I'm starting to move to shooting color after working with mainly black and white. I was struck by the cost of a Color Chart?

 

As usual I'm trying to keep an eye on costs so I'm wondering if this is something that I could put on my "Do It Yourself" list. Obviously, I would need to buy materials, but not sure what kind of "swatches' to get. Has anyone done this? It may be better and more efficient to just buy one, but thought I'd ask the question first.

 

I should add that although quality is my #1 goal, I'm doing this for my own personal use.

 

Thanks in advance,

Tom

 

Sorry to say that, unless you are planning on eyeballing the chart for home color correction purposes, a homebrew isn't a possible substitute.
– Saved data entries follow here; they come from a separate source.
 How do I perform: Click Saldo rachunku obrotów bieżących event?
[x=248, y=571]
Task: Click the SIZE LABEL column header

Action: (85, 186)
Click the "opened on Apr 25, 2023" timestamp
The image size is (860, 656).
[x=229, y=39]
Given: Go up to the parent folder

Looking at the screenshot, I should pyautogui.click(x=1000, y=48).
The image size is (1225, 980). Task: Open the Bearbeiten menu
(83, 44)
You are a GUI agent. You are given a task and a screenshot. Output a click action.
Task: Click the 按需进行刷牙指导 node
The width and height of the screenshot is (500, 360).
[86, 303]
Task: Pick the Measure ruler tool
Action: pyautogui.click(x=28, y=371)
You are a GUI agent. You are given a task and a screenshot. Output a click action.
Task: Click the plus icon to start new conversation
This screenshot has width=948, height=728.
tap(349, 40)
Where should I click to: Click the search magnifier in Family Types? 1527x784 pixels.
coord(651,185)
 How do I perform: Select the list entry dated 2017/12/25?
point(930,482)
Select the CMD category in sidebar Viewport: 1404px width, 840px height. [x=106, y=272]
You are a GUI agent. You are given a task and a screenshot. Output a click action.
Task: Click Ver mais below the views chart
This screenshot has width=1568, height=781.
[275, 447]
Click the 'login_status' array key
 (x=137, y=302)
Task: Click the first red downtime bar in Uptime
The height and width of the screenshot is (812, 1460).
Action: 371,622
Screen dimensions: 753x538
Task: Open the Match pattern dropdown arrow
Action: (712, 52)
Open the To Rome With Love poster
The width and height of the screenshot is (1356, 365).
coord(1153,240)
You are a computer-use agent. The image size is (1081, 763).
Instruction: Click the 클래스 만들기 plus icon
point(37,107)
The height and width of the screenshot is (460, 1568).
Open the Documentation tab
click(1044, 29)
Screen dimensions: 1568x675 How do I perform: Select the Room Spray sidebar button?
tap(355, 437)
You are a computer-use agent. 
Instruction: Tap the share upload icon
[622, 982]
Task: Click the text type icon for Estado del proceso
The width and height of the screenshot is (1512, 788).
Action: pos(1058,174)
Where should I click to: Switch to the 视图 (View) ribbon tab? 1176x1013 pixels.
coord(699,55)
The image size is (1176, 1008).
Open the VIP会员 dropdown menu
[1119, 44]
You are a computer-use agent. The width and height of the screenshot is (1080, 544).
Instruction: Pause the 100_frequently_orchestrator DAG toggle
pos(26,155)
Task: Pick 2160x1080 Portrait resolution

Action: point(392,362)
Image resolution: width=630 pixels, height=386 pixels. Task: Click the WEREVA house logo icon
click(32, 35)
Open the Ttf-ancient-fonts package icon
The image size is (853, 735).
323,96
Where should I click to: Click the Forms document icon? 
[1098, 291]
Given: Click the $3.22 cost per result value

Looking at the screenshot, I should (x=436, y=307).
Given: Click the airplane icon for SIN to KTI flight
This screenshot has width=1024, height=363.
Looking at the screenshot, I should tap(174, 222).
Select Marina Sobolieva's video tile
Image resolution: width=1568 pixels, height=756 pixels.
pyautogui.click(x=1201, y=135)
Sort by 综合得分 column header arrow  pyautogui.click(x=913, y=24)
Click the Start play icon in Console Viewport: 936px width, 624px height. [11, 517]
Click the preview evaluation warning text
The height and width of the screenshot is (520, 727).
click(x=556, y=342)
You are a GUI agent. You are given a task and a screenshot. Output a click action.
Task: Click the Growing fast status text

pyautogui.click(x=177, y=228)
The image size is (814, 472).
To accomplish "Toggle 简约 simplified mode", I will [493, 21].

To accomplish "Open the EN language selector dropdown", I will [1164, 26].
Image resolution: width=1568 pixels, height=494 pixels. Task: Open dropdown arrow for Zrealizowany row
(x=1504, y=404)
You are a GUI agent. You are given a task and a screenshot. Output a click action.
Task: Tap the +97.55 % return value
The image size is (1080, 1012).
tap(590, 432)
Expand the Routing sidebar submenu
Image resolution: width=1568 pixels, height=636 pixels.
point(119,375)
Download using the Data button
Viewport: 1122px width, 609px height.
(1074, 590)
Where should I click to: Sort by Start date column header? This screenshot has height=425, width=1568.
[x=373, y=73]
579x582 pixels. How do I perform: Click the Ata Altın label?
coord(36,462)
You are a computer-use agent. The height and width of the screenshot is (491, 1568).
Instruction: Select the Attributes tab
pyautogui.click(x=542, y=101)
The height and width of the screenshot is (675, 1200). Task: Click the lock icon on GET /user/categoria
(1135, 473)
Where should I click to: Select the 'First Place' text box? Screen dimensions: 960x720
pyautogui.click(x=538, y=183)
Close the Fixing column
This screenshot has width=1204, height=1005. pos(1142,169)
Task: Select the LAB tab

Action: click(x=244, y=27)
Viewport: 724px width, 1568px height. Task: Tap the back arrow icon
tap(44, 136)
The reason macbeth charts are so expensive is that the printing is extremely tightly controlled so that every color chart in the world, provided it is in good condition, looks the same within pretty tight tolerances. This means the chart you shoot looks like the one on the timer's wall.

 

Also, the colors on a macbeth chart are significant and very carefully chosen. The first 6 are what color scientists call "memory colors." These are things like the color of blue sky and foliage that, if they are not correct, we will notice very quickly because we see them all the time and they are imprinted in our memories.

 

The next line down are "gamut colors." These colors lie right outside the edges of most digital color gamuts and are thus difficult-to-impossible to reproduce accurately. These especially would be very difficult for you to print accurately at home. The idea here is to include some colors that won't reproduce properly so you can gauge the difference between your imaging system and the "color gamut of reality" so to speak.

 

The next line down are the primary and tertiary colors: red, green, blue, magenta, cyan, yellow.

 

The last is a 6 step greyscale.

 

 

The sum of all these color chips creates a system of many graphable, quantifiable points that help you to color manage whatever imaging system you happen to be using. For your purposes, a greycard is all you really need. It is a standard 18% grey and as long as it is timed middle grey and neutral, your footage will look as intended. No, you won't be able to graph your color space against that of the film scanner, computer monitor, or the projector, but were you planning on doing that anyway? ;)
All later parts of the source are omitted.